• Your instructions
Taking the records below, count the lines in which "click" appears and supply only the count.

═════ Data shown ═════

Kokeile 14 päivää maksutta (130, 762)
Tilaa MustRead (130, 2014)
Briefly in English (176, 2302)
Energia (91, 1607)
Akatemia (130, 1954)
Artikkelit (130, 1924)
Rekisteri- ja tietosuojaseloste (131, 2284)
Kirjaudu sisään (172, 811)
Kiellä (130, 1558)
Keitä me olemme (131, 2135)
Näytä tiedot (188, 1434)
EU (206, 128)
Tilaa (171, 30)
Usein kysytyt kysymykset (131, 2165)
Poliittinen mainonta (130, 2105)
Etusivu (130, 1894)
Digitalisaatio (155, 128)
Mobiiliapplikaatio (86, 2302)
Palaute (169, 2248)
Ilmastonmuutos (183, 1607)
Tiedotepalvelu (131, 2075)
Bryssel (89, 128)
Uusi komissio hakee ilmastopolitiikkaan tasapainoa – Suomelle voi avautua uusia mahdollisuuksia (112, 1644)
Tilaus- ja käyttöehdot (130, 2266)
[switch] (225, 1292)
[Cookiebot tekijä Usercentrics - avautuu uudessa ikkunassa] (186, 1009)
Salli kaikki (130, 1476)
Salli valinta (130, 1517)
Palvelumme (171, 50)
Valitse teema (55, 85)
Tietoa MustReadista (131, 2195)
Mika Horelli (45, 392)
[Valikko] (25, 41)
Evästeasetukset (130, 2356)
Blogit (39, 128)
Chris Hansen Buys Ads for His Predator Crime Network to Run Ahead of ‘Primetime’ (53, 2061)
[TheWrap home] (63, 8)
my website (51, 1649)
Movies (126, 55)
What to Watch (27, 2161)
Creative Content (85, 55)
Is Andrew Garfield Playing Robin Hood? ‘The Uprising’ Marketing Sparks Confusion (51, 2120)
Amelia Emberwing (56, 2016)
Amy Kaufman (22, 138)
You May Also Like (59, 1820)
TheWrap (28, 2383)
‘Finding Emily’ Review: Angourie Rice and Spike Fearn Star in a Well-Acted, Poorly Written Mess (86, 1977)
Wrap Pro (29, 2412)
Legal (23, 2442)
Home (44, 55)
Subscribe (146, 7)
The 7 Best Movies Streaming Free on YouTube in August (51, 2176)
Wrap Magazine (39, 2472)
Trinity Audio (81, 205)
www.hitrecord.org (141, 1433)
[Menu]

═════
═════ Data shown ═════

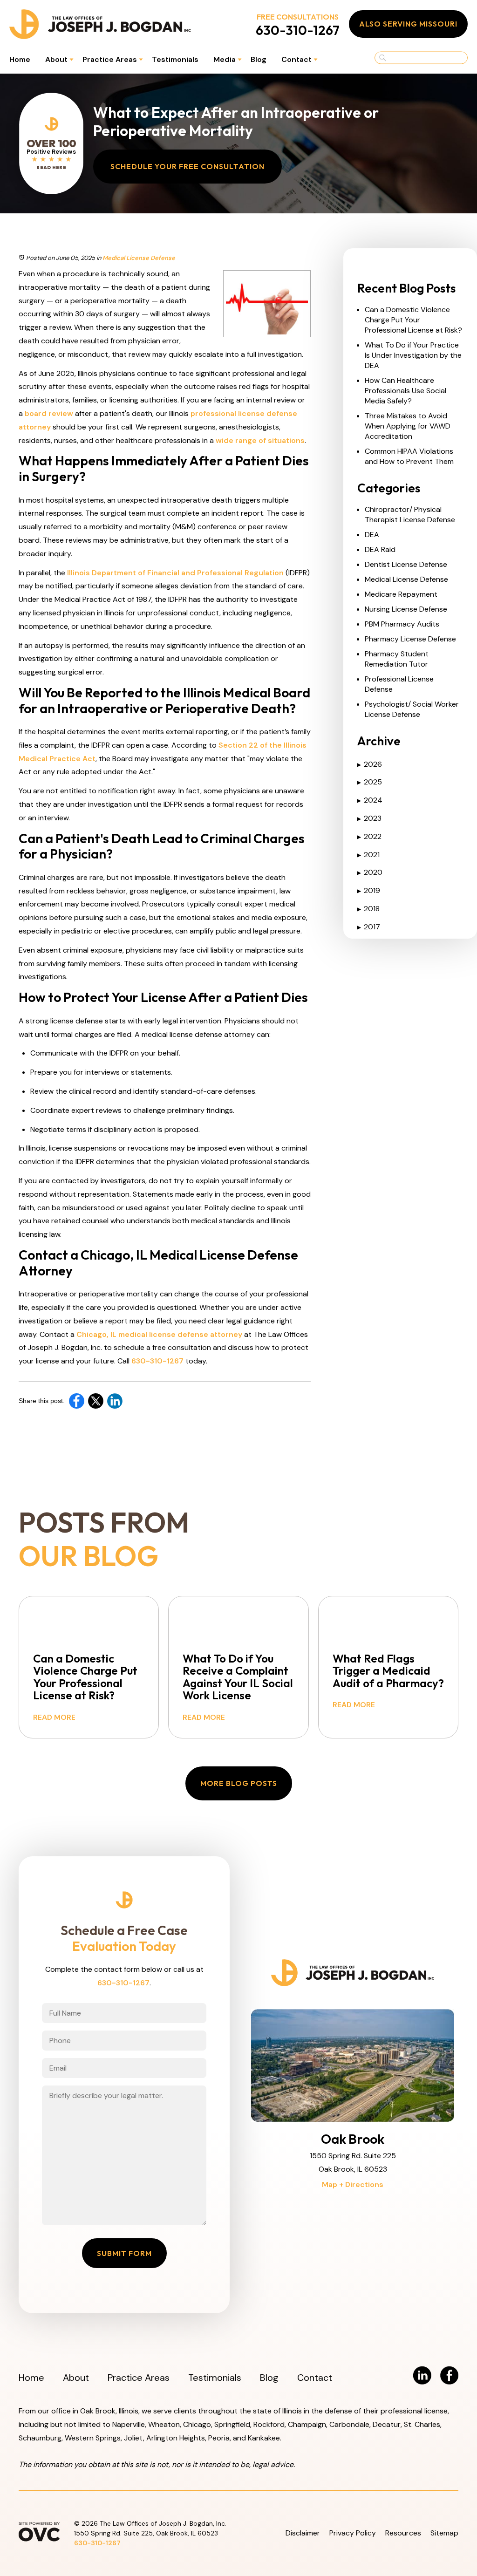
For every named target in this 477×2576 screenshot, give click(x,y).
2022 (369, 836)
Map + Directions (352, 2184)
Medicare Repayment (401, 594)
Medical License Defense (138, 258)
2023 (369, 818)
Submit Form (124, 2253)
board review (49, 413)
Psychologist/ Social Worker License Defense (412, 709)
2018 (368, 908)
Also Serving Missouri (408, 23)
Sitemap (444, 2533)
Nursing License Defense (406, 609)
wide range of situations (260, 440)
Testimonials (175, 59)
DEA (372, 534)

═════
═════ Data shown ═════

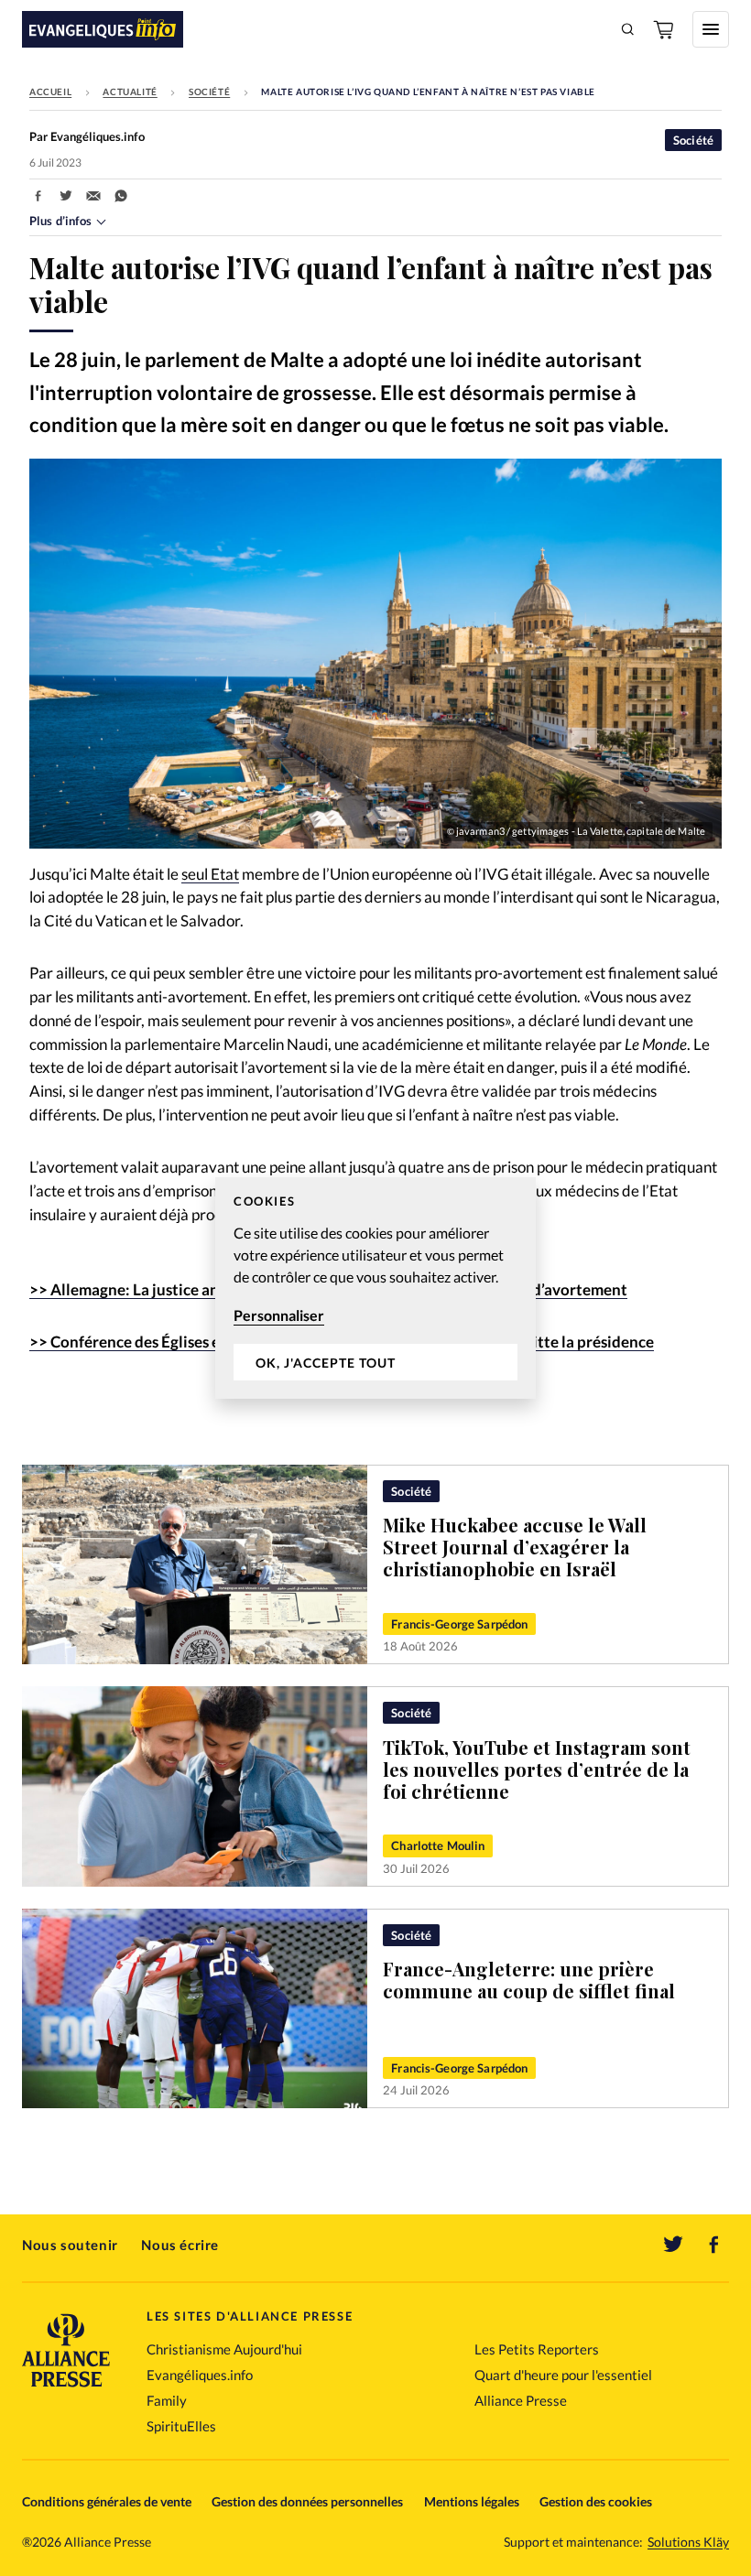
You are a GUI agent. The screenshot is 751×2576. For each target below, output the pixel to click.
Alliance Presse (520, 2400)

═════

• Exercise solution
2